文明の基盤がデジタルかアナログかはひとつながりのものであり、設計や実装以外では、デジタルとアナログを分けて考える必要は、ほとんどないといっていい。
キープは、結び目と、結んでいないひもの部分でデータを表現する、つまり、2進法であって、デジタルなのだ。
ゲイツ会長は、2進法の上に発展した文明が滅んだ理由を想い、文明を豊かなまま滅ぼさないようにするために成すべきこと、について考えていたのではないかと、MVPの端くれは想像する。

社会システム上も、ペンローズの「C」の視点は、評価されてしかるべきなのである。
「計算によって適切にシミュレートすることはできない物理的活動」こそが、重要なのだ。

町おこし

物質をPRしての町おこしばかりである。
思索家(引退した哲学者や理論物理学者や数学者や在野の物書き)、および思索家志願の若い人たちを集めて、町の中から、新しい価値観を生み出し、その成果を、町おこしの「特産品」として発信するのも、一案だと思うが。
少なくとも、影響が国内にとどまらない。 世界に、町をPRできる。

安価な住宅さえ手配すれば、静かな町や村は、思索にうってつけだ。
人口1万人の山奥で起業して数年いた経験からいえば、すでにADSLは引かれているし、本は、Amazonで買えるわけで、不便なのは外科手術と、高度医療ぐらいのものだ。

感情の上書き

悲しいこと苦しい記録は、それを上回る楽しい喜ばしいデータで、上書きするしかない。
悲しいこと苦しいことを「一瞬」として記録し、楽しいこと喜ばしいことを「永遠」として上書きしたら、ハッピーになれるだろう。
とどのつまり、時間の超越とは、時間をなくすことや、時間から解放されること、時間を意識から外すことではなく、意志で時間の感じ方捉え方を制御することだ。
脳内の、時間認識のサーボシステムを鍛えること、それに尽きる。

「猫」の問題。

U+Rの立場(ペンローズほか)
|ψ> = ω|不発>|にゃ~> + ζ|爆発>|ばたっ>

Uの立場
|ψ> = ω|にゃ~>|生認識> + ζ|ばたっ>|死認識>

※出典:ペンローズ著「心は量子で語れるか」。
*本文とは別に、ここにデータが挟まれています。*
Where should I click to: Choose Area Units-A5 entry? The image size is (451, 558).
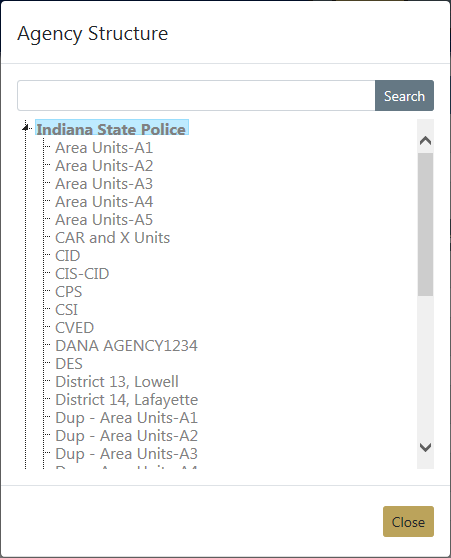pyautogui.click(x=104, y=220)
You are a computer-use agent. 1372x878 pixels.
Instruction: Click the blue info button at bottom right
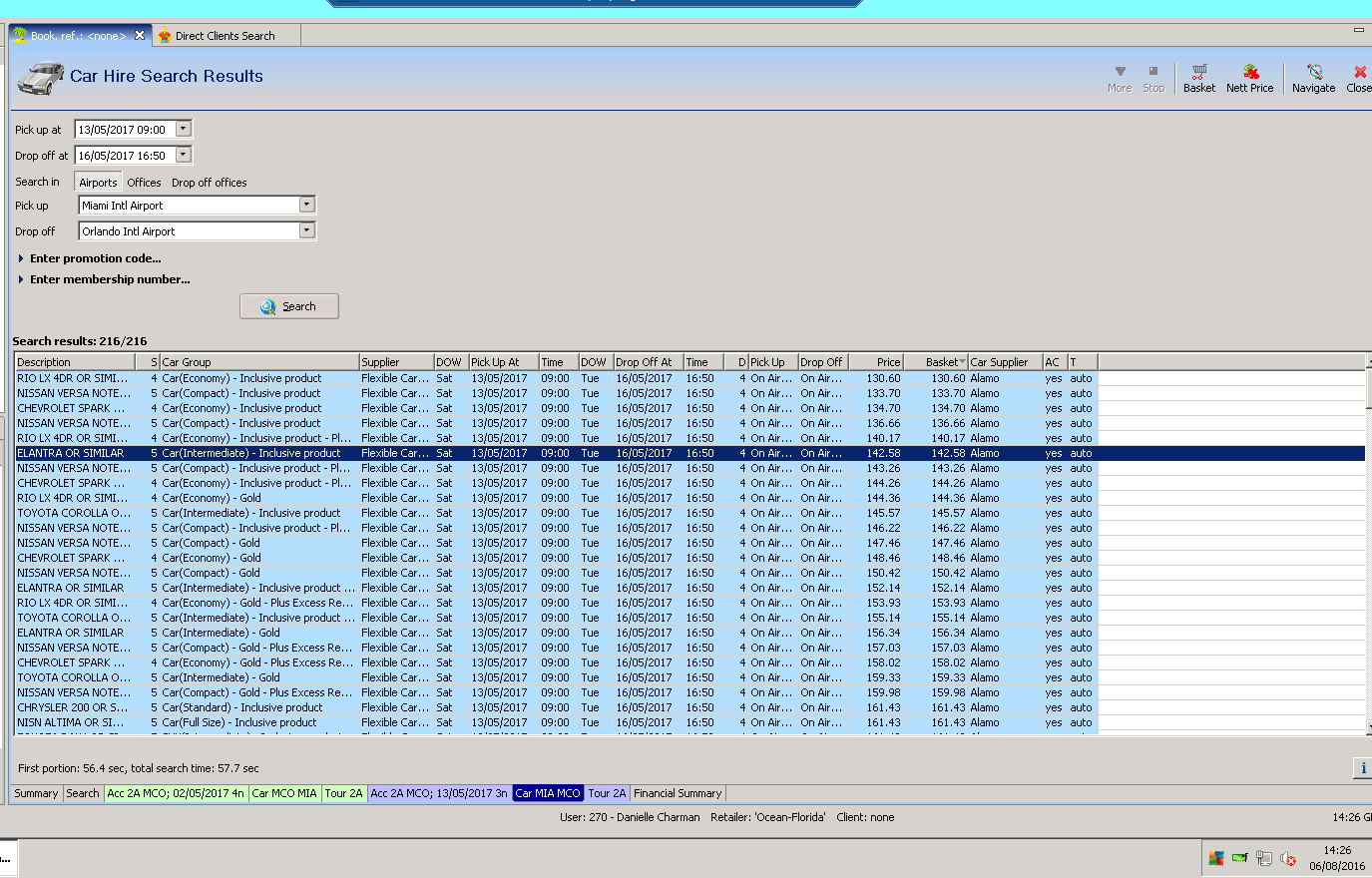click(x=1362, y=767)
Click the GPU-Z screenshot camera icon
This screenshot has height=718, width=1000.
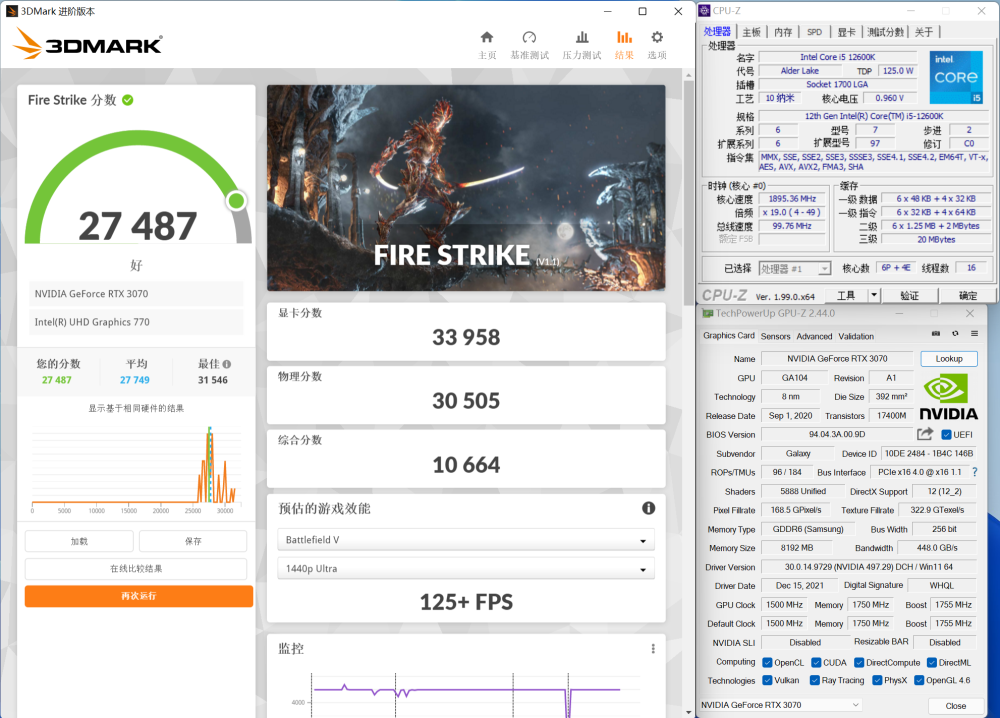[x=935, y=335]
爆弾が不発弾で生存していて「にゃ~」と鳴いたり,爆発して「ばたっ」と倒れているのは,シュレディンガーの猫である。ペンローズの本では,爆弾と猫の絵で表現されている。断わっておくが,思考実験であるにせよ,私は,このたとえは残酷で大嫌いだ。(シュレディンガーが香川県に生まれていたら,月見うどんの半熟玉子が割れたか割れないかという,ほのぼのした例になっていただろうに)
※U(ユニタリ発展)の立場で,猫の生死を認識しているのは観測者である。

筆者はU+Rの方が好きだ(好き嫌いで語るべき問題ではないのだが!)。

1) 「認識する状態」と,「認識」は異なる。
状態を観測して,猫の生の状態を「生」死の状態を「死」と認識する,観測者の存在を仮定する。
観測者が状態を観測して初めて,生あるいは死の状態が成り立つならば,観測するためには,観測者自身に死の状態は存在しない。
観測されなければUの立場が成立しないのであれば,死なない観測者は存在しえない。
観測対象には生死があるが,観測者には生死という状態が存在してはならない。生死が時間変化を伴わず「状態」であるならば,系が猫の生存を観測したという量子状態と,猫の死を観測したという量子状態は,同一の観測者が同一時に観測しなけれならず,Uの線形性という特性が否定される。生死が状態ではなく,変化するものであれば,観測者は生と死の状態を経験することとなり,死の状態にあるとき,観測が成立しない。

2) 猫が観測者自身である可能性。
トムとジェリーのように人の言葉を話す猫が,観測者自身であれば,チューリングマシンの停止問題と同様のパラドクスが生じるような気がする。

3) 数学的世界と物質的世界の生成順序。
観測結果は,観測結果を認識しなくても「存在する」が,観測結果を認識しなければ「認識されない」。
観測者が認識しなければ「数」ではないが,認識しない状態は数の存在を否定しない。

ここから先が,哲学の出番だろう。
「異なる認識」が同一時間に重なり合うか。
生死の状態が重なり合うのであれば,それを認識する「存在」とは何か。
重なり合わないのであれば,「認識」とは何か。

観測問題に関心を持った,きっかけ

他のエッセイにも書いたことがあるが,小学生の時,世阿弥の伝記を読んだ。
世阿弥が島流しにされ,誰も観客のいない場所で,舞うシーンで終わっていた。
誰も観客がいないのだから,後世に伝わっているはずがない。
にもかかわらず,伝記の作者は,世阿弥の舞う様子を,文章に定着させている。

「フィクションだから」と言えば,それまでだが。
「何」が世阿弥の舞を観測していたのか。

高校の頃,ヘンリ・ミラーの小説を読んだ。密室のバイオリニストの弾く演奏は,芸術か否かという論争が出てくる。
(断わっておくが,ミラーの小説をエロスの部分でしか捉えていない人は,表現の厚化粧に惑わされて、その奥にあるものを読んでいないのではないか)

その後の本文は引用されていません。